* TASK STATEMENT *
Please transcribe, exactly, the line that contains "The height and width of the screenshot is (834, 776)." and every line after it to the end of the records, and nothing else.

==========

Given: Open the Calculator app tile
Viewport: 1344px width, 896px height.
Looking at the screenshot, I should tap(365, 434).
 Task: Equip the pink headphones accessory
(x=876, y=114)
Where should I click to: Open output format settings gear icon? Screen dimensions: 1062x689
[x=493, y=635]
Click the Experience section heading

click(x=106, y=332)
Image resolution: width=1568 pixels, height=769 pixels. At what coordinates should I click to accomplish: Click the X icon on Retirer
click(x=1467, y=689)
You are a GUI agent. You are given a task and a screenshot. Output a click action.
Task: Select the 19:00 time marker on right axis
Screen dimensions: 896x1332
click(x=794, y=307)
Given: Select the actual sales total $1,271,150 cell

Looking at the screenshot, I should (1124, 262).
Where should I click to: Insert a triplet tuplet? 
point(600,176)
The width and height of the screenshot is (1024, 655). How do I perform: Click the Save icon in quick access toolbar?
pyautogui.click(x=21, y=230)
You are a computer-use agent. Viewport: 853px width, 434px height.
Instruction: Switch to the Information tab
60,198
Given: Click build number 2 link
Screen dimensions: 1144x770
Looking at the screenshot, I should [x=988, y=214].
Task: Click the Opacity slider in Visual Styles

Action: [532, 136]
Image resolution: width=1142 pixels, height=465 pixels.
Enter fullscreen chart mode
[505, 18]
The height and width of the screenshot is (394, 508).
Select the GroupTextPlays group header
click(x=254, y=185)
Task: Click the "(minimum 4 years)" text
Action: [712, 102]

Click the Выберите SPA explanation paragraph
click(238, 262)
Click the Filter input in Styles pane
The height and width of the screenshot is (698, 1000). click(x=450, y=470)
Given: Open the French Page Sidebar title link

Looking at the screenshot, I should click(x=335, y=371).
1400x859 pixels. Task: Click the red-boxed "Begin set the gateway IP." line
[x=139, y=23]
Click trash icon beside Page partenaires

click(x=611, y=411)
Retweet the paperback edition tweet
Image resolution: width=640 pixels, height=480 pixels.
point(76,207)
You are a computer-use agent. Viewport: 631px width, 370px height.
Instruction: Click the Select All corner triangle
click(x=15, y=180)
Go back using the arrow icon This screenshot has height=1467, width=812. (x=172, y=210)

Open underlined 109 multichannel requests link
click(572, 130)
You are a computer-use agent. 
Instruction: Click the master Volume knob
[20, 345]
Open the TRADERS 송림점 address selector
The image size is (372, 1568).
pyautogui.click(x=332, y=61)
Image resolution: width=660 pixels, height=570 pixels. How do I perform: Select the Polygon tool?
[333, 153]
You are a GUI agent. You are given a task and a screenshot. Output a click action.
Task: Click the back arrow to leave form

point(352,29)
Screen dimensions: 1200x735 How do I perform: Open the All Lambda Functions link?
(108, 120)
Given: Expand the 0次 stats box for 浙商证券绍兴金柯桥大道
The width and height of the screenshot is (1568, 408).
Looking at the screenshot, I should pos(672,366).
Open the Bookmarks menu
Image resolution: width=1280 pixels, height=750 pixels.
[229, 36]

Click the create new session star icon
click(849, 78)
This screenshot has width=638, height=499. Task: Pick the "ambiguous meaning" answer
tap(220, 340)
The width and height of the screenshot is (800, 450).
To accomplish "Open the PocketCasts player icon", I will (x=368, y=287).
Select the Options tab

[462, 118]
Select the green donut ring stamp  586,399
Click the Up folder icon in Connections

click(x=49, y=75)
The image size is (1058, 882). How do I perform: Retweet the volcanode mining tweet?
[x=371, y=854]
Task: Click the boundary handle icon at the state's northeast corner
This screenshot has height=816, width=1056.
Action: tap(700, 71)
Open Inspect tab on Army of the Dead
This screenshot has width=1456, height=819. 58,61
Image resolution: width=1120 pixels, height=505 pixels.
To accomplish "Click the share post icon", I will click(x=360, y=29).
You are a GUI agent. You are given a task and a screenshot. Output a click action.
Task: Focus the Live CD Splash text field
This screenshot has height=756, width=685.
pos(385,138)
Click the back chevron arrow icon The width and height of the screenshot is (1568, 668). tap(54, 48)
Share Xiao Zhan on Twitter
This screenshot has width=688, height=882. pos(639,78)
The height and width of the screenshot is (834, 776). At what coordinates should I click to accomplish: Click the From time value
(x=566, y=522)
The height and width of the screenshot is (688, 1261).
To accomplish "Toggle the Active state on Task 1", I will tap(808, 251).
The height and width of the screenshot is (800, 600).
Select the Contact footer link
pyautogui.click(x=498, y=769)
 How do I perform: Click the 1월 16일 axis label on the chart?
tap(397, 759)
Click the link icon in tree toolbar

==========

* COMPLETED EXERCISE *
The height and width of the screenshot is (834, 776). At what coordinates should I click to accomplish: Click the From time value
(x=566, y=522)
The height and width of the screenshot is (688, 1261).
To accomplish "Toggle the Active state on Task 1", I will tap(808, 251).
The height and width of the screenshot is (800, 600).
Select the Contact footer link
pyautogui.click(x=498, y=769)
 How do I perform: Click the 1월 16일 axis label on the chart?
tap(397, 759)
Click the link icon in tree toolbar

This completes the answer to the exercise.